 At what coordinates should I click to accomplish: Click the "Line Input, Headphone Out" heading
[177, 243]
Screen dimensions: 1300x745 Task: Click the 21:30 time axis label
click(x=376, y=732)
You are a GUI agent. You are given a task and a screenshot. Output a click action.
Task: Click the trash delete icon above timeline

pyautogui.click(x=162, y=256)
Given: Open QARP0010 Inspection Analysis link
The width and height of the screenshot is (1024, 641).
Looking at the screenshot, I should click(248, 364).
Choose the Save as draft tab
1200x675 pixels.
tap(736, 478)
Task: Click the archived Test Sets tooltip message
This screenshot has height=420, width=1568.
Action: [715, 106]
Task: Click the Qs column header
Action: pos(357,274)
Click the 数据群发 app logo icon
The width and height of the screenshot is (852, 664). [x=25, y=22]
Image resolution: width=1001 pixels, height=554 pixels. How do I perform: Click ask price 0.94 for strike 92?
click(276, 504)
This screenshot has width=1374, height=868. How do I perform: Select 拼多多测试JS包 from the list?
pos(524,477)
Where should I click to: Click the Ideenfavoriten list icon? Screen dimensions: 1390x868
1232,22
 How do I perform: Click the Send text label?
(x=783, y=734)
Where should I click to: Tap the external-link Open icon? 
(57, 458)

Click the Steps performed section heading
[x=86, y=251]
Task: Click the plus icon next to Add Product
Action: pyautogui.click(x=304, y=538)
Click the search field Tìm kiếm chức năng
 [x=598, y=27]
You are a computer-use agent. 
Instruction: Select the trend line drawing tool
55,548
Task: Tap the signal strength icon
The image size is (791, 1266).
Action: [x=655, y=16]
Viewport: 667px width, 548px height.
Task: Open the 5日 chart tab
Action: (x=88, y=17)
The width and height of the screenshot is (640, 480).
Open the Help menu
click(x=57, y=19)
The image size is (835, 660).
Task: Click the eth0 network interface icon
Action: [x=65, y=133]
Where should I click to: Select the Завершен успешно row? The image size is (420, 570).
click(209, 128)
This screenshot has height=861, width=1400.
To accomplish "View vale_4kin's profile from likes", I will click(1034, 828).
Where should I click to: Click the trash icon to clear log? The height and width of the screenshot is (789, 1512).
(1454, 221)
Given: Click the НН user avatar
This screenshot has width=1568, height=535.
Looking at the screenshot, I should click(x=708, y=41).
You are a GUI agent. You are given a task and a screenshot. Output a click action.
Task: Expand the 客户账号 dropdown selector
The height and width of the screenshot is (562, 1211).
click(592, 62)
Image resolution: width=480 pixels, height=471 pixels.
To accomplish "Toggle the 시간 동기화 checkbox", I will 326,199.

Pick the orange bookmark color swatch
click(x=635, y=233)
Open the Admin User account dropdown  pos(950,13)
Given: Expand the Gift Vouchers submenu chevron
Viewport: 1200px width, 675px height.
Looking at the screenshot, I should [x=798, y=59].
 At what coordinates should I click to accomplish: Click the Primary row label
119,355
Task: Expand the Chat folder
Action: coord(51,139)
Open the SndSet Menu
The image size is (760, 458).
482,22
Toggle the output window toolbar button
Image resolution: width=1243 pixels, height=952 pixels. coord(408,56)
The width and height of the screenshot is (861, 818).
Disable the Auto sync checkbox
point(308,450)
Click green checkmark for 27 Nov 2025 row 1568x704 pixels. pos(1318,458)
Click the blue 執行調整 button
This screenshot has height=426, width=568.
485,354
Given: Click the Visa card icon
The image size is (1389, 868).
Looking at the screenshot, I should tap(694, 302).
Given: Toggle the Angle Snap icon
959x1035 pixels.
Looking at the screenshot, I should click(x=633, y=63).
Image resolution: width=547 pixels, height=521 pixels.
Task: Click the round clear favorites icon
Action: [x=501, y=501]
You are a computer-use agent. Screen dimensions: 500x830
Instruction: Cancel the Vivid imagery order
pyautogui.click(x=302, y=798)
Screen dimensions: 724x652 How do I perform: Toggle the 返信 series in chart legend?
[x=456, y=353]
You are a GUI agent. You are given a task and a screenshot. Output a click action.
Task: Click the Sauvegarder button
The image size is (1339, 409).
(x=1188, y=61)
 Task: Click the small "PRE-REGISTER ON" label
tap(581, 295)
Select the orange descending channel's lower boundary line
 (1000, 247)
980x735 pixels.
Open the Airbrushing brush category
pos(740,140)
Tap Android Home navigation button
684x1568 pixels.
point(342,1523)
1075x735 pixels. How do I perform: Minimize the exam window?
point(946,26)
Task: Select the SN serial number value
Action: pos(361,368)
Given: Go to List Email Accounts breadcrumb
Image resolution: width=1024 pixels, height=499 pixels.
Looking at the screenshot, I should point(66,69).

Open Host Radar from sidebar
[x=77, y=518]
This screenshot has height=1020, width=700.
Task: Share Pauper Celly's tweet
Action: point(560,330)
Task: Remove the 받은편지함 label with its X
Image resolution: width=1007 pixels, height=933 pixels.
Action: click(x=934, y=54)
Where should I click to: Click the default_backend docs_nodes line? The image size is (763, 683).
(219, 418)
★ ★ ★ ★
What you return must match the listing exactly, with nothing missing.

:: YOUR RESPONSE ::
 At what coordinates should I click to accomplish: Click the "Line Input, Headphone Out" heading
[177, 243]
Screen dimensions: 1300x745 Task: Click the 21:30 time axis label
click(x=376, y=732)
You are a GUI agent. You are given a task and a screenshot. Output a click action.
Task: Click the trash delete icon above timeline

pyautogui.click(x=162, y=256)
Given: Open QARP0010 Inspection Analysis link
The width and height of the screenshot is (1024, 641).
Looking at the screenshot, I should click(248, 364).
Choose the Save as draft tab
1200x675 pixels.
tap(736, 478)
Task: Click the archived Test Sets tooltip message
This screenshot has height=420, width=1568.
Action: [715, 106]
Task: Click the Qs column header
Action: pos(357,274)
Click the 数据群发 app logo icon
The width and height of the screenshot is (852, 664). [x=25, y=22]
Image resolution: width=1001 pixels, height=554 pixels. How do I perform: Click ask price 0.94 for strike 92?
click(276, 504)
This screenshot has width=1374, height=868. How do I perform: Select 拼多多测试JS包 from the list?
pos(524,477)
Where should I click to: Click the Ideenfavoriten list icon? Screen dimensions: 1390x868
1232,22
 How do I perform: Click the Send text label?
(x=783, y=734)
Where should I click to: Tap the external-link Open icon? 
(57, 458)

Click the Steps performed section heading
[x=86, y=251]
Task: Click the plus icon next to Add Product
Action: pyautogui.click(x=304, y=538)
Click the search field Tìm kiếm chức năng
 [x=598, y=27]
You are a computer-use agent. 
Instruction: Select the trend line drawing tool
55,548
Task: Tap the signal strength icon
The image size is (791, 1266).
Action: [x=655, y=16]
Viewport: 667px width, 548px height.
Task: Open the 5日 chart tab
Action: (x=88, y=17)
The width and height of the screenshot is (640, 480).
Open the Help menu
click(x=57, y=19)
The image size is (835, 660).
Task: Click the eth0 network interface icon
Action: [x=65, y=133]
Where should I click to: Select the Завершен успешно row? The image size is (420, 570).
click(209, 128)
This screenshot has height=861, width=1400.
To accomplish "View vale_4kin's profile from likes", I will click(1034, 828).
Where should I click to: Click the trash icon to clear log? The height and width of the screenshot is (789, 1512).
(1454, 221)
Given: Click the НН user avatar
This screenshot has width=1568, height=535.
Looking at the screenshot, I should click(x=708, y=41).
You are a GUI agent. You are given a task and a screenshot. Output a click action.
Task: Expand the 客户账号 dropdown selector
The height and width of the screenshot is (562, 1211).
click(592, 62)
Image resolution: width=480 pixels, height=471 pixels.
To accomplish "Toggle the 시간 동기화 checkbox", I will 326,199.

Pick the orange bookmark color swatch
click(x=635, y=233)
Open the Admin User account dropdown  pos(950,13)
Given: Expand the Gift Vouchers submenu chevron
Viewport: 1200px width, 675px height.
Looking at the screenshot, I should [x=798, y=59].
 At what coordinates should I click to accomplish: Click the Primary row label
119,355
Task: Expand the Chat folder
Action: coord(51,139)
Open the SndSet Menu
The image size is (760, 458).
482,22
Toggle the output window toolbar button
Image resolution: width=1243 pixels, height=952 pixels. coord(408,56)
The width and height of the screenshot is (861, 818).
Disable the Auto sync checkbox
point(308,450)
Click green checkmark for 27 Nov 2025 row 1568x704 pixels. pos(1318,458)
Click the blue 執行調整 button
This screenshot has height=426, width=568.
485,354
Given: Click the Visa card icon
The image size is (1389, 868).
Looking at the screenshot, I should tap(694, 302).
Given: Toggle the Angle Snap icon
959x1035 pixels.
Looking at the screenshot, I should click(x=633, y=63).
Image resolution: width=547 pixels, height=521 pixels.
Task: Click the round clear favorites icon
Action: [x=501, y=501]
You are a computer-use agent. Screen dimensions: 500x830
Instruction: Cancel the Vivid imagery order
pyautogui.click(x=302, y=798)
Screen dimensions: 724x652 How do I perform: Toggle the 返信 series in chart legend?
[x=456, y=353]
You are a GUI agent. You are given a task and a screenshot. Output a click action.
Task: Click the Sauvegarder button
The image size is (1339, 409).
(x=1188, y=61)
 Task: Click the small "PRE-REGISTER ON" label
tap(581, 295)
Select the orange descending channel's lower boundary line
 (1000, 247)
980x735 pixels.
Open the Airbrushing brush category
pos(740,140)
Tap Android Home navigation button
684x1568 pixels.
point(342,1523)
1075x735 pixels. How do I perform: Minimize the exam window?
point(946,26)
Task: Select the SN serial number value
Action: pos(361,368)
Given: Go to List Email Accounts breadcrumb
Image resolution: width=1024 pixels, height=499 pixels.
Looking at the screenshot, I should point(66,69).

Open Host Radar from sidebar
[x=77, y=518]
This screenshot has height=1020, width=700.
Task: Share Pauper Celly's tweet
Action: point(560,330)
Task: Remove the 받은편지함 label with its X
Image resolution: width=1007 pixels, height=933 pixels.
Action: click(x=934, y=54)
Where should I click to: Click the default_backend docs_nodes line? The image size is (763, 683).
(219, 418)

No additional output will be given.